Low-dose caffeine discrimination and self-reported mood effects in normal volunteers.

Silverman et al. (1992) · Journal of the experimental analysis of behavior 1992
★ The Verdict

Discrimination training can reliably detect and produce mood effects from caffeine doses as low as 18 mg—far below typical behavioral thresholds.

✓ Read this if BCBAs who track medication side effects or teach clients to notice internal states.
✗ Skip if Clinicians working only with non-verbal or very young learners who cannot self-report.

01Research in Context

01

What this study did

Six adults with no drug problems came to a lab. They got pills that held 0, 10, 18, or 32 mg of caffeine.

After each pill they pressed one key if they felt caffeine, another if they felt nothing. They also filled out a short mood form. The team paid them for correct choices.

02

What they found

Everyone learned to call 18 mg correctly. One person even caught 10 mg. At 32 mg they were perfect.

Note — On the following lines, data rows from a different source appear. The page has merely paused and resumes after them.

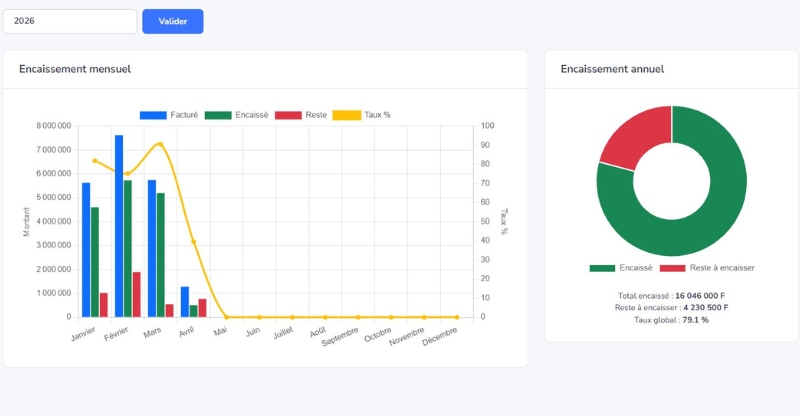Click the green Encaissé swatch in the monthly chart legend
The width and height of the screenshot is (800, 416).
pyautogui.click(x=218, y=115)
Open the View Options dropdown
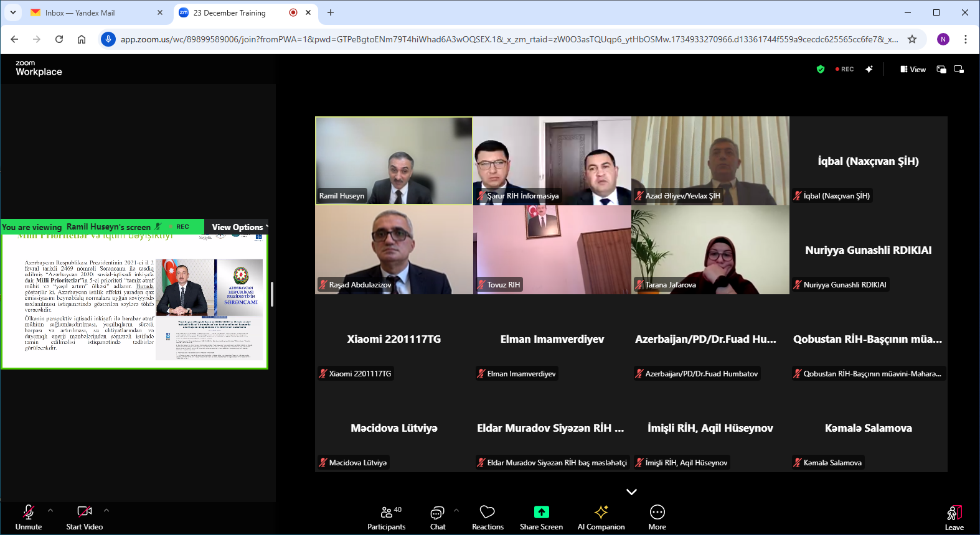Viewport: 980px width, 535px height. pos(239,227)
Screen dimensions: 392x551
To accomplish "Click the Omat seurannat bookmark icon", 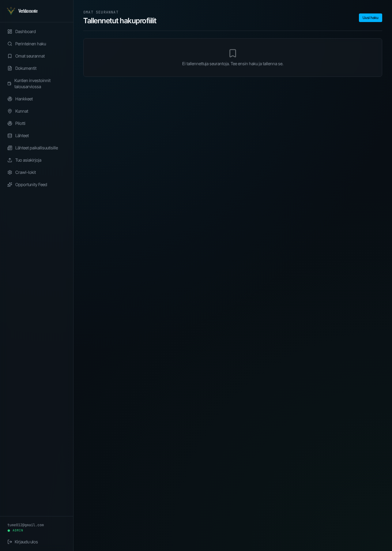I will [x=10, y=56].
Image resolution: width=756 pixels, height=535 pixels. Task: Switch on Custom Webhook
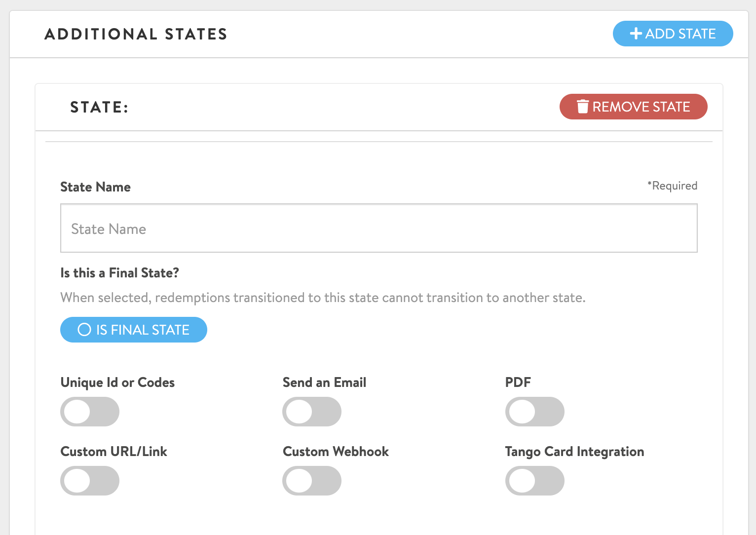pyautogui.click(x=312, y=481)
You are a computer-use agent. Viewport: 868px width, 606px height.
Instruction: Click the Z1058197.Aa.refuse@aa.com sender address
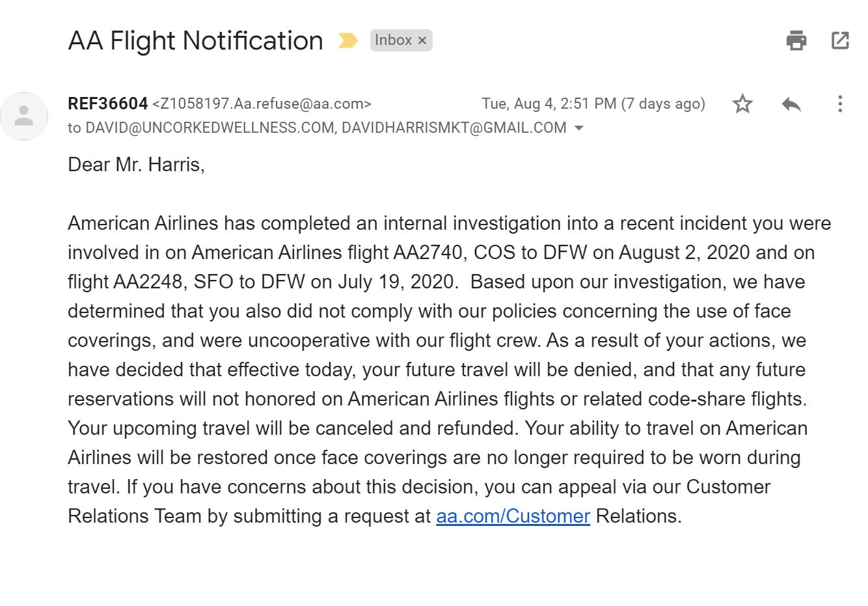(x=262, y=103)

The same tiny doses lifted alertness and calm on the mood form. So behavior plus self-report tracked doses far below a cup of coffee.

03

How this fits with other research

Rasing et al. (1992) used the same lab set-up. They tied a drug feeling to colored lights through equivalence training. Together the papers show drug cues can enter larger stimulus classes.

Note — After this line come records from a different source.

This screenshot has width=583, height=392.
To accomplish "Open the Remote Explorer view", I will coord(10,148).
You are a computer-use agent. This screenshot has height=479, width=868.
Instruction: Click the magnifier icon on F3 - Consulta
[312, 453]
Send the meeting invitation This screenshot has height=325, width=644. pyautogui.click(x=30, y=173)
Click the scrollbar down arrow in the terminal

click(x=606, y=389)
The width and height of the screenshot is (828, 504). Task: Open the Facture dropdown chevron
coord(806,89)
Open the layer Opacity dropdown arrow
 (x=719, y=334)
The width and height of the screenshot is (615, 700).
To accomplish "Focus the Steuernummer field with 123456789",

Jenkins et al. (1973) also worked with near-threshold signals. They found error latencies stretched when light differences shrank. K et al. now show the same fine control with an internal drug cue.

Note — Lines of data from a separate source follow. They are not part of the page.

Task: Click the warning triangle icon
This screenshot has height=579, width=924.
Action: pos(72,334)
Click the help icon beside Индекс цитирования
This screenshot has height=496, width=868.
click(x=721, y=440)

Rojahn et al. (1994) blended tiny ethanol and cocaine doses that did nothing alone. Their combo lowered brain-reward thresholds. K et al. prove a single low drug can still be caught if you sharpen the measure.

04

Why it matters

Your clients may take meds, supplements, or energy drinks. This study says people can feel, report, and discriminate micro-doses once you give clear feedback. Try adding a quick self-rating scale after PRN meds. You might spot side effects sooner and adjust doses before problem behavior shows up.

Free CEUs

Want CEUs on This Topic?

The ABA Clubhouse has 60+ free CEUs — live every Wednesday. Ethics, supervision & clinical topics.

Join Free →
→ Action — try this Monday

After a client takes PRN medication, ask them to press a green card if they feel different, red if not, and jot a 1-5 energy score.

02At a glance

Intervention
other
Design
single case other
Sample size
15
Population
neurotypical
Finding
positive

03Original abstract

A caffeine versus placebo discrimination procedure was used to determine the lowest caffeine dose that could produce discrimination and self-reported mood effects in normal volunteers. During daily sessions under double-blind conditions, caffeine-abstinent subjects orally ingested a capsule containing 178 mg caffeine or placebo. Before beginning discrimination training, the compounds were identified to subjects by letter codes. Fifteen, 30, and 45 min after capsule ingestion, subjects guessed the capsule's letter code. Correct guesses at 45 min earned money. After each session, subjects received a supplementary capsule containing caffeine or placebo to ensure that, within each phase of the study, subjects received the same daily dose of caffeine equal to the training dose. Five of the 15 subjects acquired the caffeine versus placebo discrimination within the first 20 sessions (greater than or equal to 75% correct); 6 other subjects acquired the discrimination with additional training. Nine subjects who acquired the discrimination were subsequently trained at progressively lower caffeine doses. In general, the lowest dose to produce discrimination (greater than or equal to 75% correct) was also the lowest dose to produce self-reported mood effects: 4 subjects showed discrimination and self-reported mood effects at 100 mg caffeine, 2 at 56 mg, 1 at 32 mg, and 1 at 18 mg. One of these subjects also showed self-reported mood effects at 10 mg. The present study documents discriminative stimulus and self-reported mood effects of caffeine at doses below those previously shown to affect any behavior in normal volunteers.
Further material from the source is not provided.